This time last year, Bill Gates made a claim. He would give $100,000 to anyone who could reinvent the toilet.
No, Gates wasn’t on a quest for his very own golden-seated, hi-tech monstrosity (to rival the most super of Japanese super toilets). No. The call was for a far nobler cause – toilets to save lives.
You may not realize it, but, as the Gates Foundation website explains, “Food and water tainted with fecal matter result in 1.5 million child deaths every year.” As our world becomes more urbanized, and slum dwellers an increasingly significant population, access to clean food and water becomes increasingly difficult to procure – at the expense of human life.
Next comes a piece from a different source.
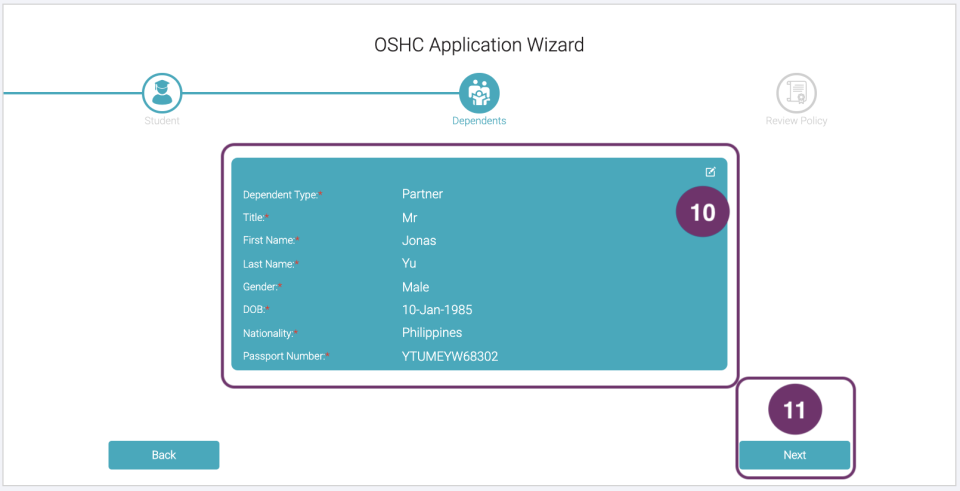Click the nationality value Philippines
The width and height of the screenshot is (960, 491).
432,333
So when Gates demanded a toilet re-haul, he had very specific parameters in mind. These new toilets would function without water pipes/a sewer connection/outside electricity, transform human waste into useful resources, and, importantly, cost less than 5 cents per day.
Researchers from around the globe, including eight universities who were given grants as part of the Reinvent the Toilet Challenge, presented their concepts on August 14-15 at the “Reinvent the Toilet Fair” in Seattle.
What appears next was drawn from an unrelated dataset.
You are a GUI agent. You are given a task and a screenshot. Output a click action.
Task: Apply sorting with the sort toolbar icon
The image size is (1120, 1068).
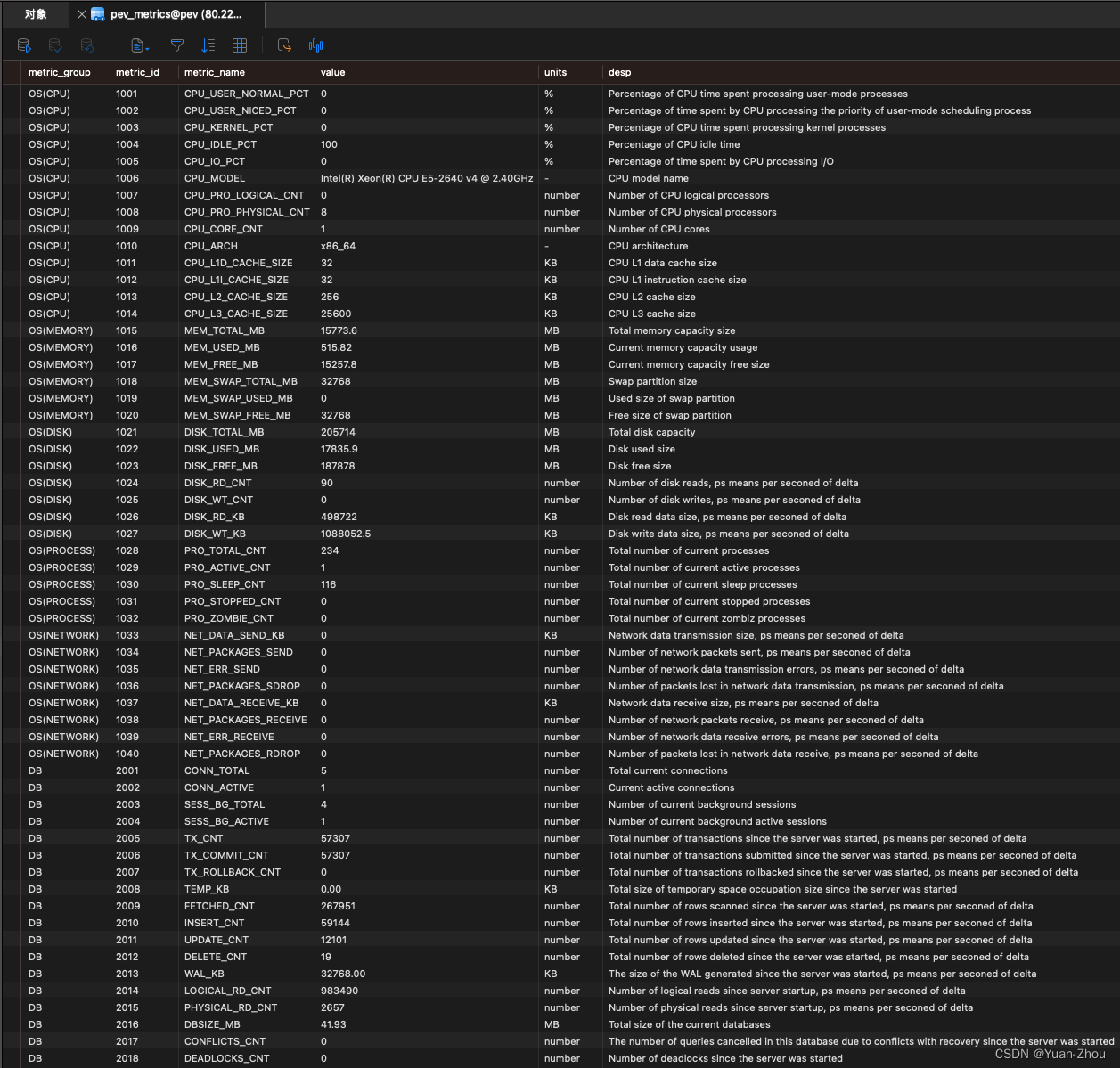coord(208,45)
For its solar-powered toilet that generates hydrogen and electricity, the California Institute of Technology took home the $100,000 prize. In second place (and for $60,000) came Loughborough University, who designed a toilet that produces biological charcoal, minerals, and clean water. In third place (receiving $40,000) was the University of Toronto for its toilet that sanitizes urine/feces and recovers resources/clean water.
Receiving a special mention, as well as 40 grand, was Eawag (the aquatic research institute of ETH Zurich) and Austrian design firm EOOS, whose “diversion toilet,” which separates urine and feces and offers clean water, showcased an “outstanding design of a toilet user interface.”